Love Yourself, But Not Too Much

By Georgia Kaufman

Media Production Editor

I am awesome.

Like really awesome. I love myself a lot. Truly. 

It’s inspiring to witness people beginning to understand their self worth through affirmations of self-love, as the philosophy of loving yourself has become extremely prevalent in today’s society. However, this influx of personal pride has quickly become an overflow of narcissism, egocentricity, and vanity. There is a fine line between the concepts of arrogance and confidence. While confidence is the act of being assured in one’s self worth and abilities, arrogance is the act of exaggerating one’s self worth by deprecating the importance of others. The aforementioned line between these two ideas has quickly become non-existent among teenagers.

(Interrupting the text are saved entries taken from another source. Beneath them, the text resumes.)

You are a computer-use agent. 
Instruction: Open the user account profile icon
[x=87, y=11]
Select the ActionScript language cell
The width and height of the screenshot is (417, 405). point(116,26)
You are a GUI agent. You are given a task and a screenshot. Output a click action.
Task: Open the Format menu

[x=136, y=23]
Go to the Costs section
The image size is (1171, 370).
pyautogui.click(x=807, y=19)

Take, for instance, the idea of “main character energy.” This concept — established through social media, namely TikTok — romanticizes superiority complexes. With this ideology, one must prove to either themselves or others that they are interesting enough to be one-of-a-kind; God-forbid any aspect of them is similar to that of another person. This idea, now dubbed amongst Generation Z as “main character energy,” has disregarded its original intent.

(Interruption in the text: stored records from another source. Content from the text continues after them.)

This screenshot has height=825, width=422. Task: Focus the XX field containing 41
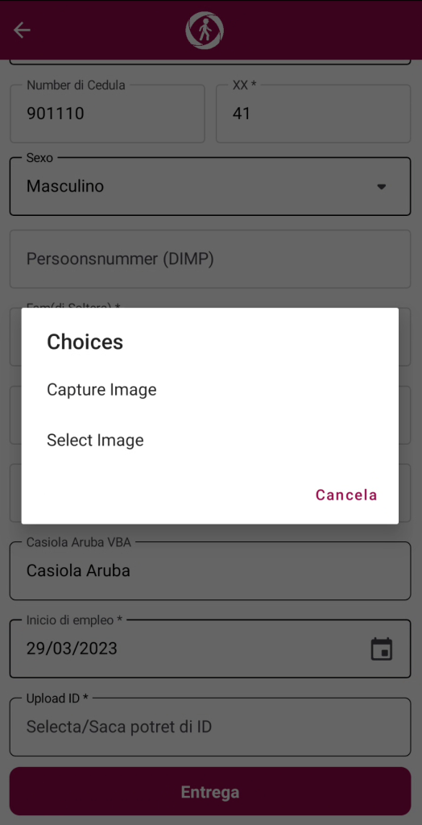[313, 113]
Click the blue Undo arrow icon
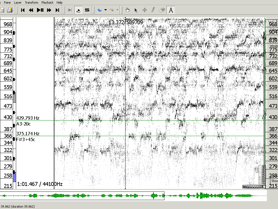This screenshot has width=278, height=209. click(x=99, y=10)
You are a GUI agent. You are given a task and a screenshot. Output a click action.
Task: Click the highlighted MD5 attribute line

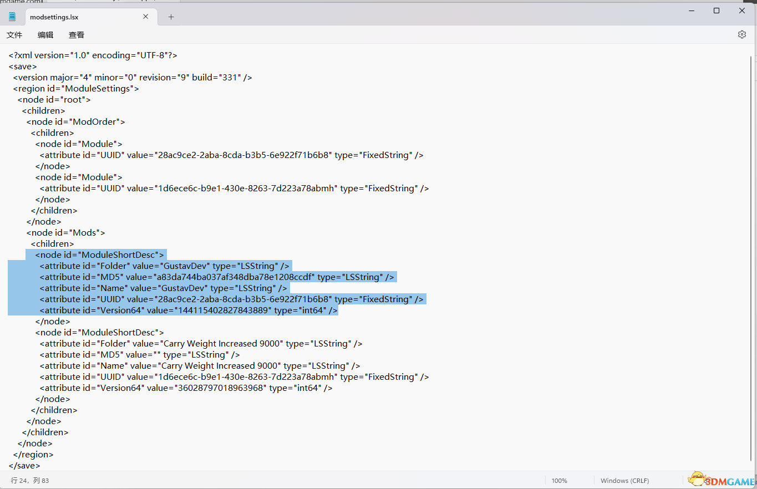click(216, 277)
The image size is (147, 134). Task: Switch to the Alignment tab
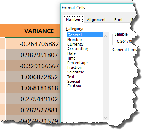point(96,20)
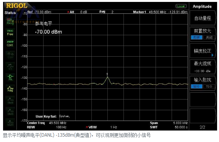The image size is (219, 142).
Task: Select the TRIG Free trigger status icon
Action: [10, 33]
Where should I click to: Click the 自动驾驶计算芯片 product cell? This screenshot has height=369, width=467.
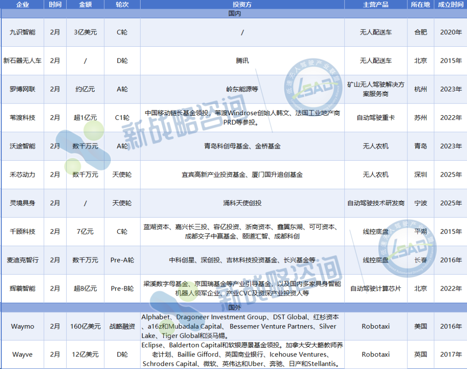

There is a difference between loving yourself in public and loving yourself in private. It seems that the central facet of public self-love has evolved into a measurement of superiority and inferiority. If loving yourself encourages you to make others feel “less than human,” that has evolved from self-love to the development of a superiority complex. No longer are we loving ourselves for the good of our own well being; rather, we are loving ourselves because it has become a social media trend. The genuinity behind self-love is becoming less and less, for many people do not truly love themselves, they only claim to do so for the aesthetic of “romanticizing their lives.”

I believe that private self-love is what truly loving yourself is all about. This doesn’t necessarily mean you only love yourself in private, but it does mean you don’t gloat and boast about yourself and how awesome you are as a normal topic of conversation. 

Self-love should not be a competition, for it cannot be measured. Self-love does not mean that you are the only person who matters, for the world does not revolve around you. And self-love certainly does not mean your importance as a human is any greater or less than any other person, for each of the 7.7 billion people on this planet matter just as much as you do. Re-draw the line between confidence and arrogance.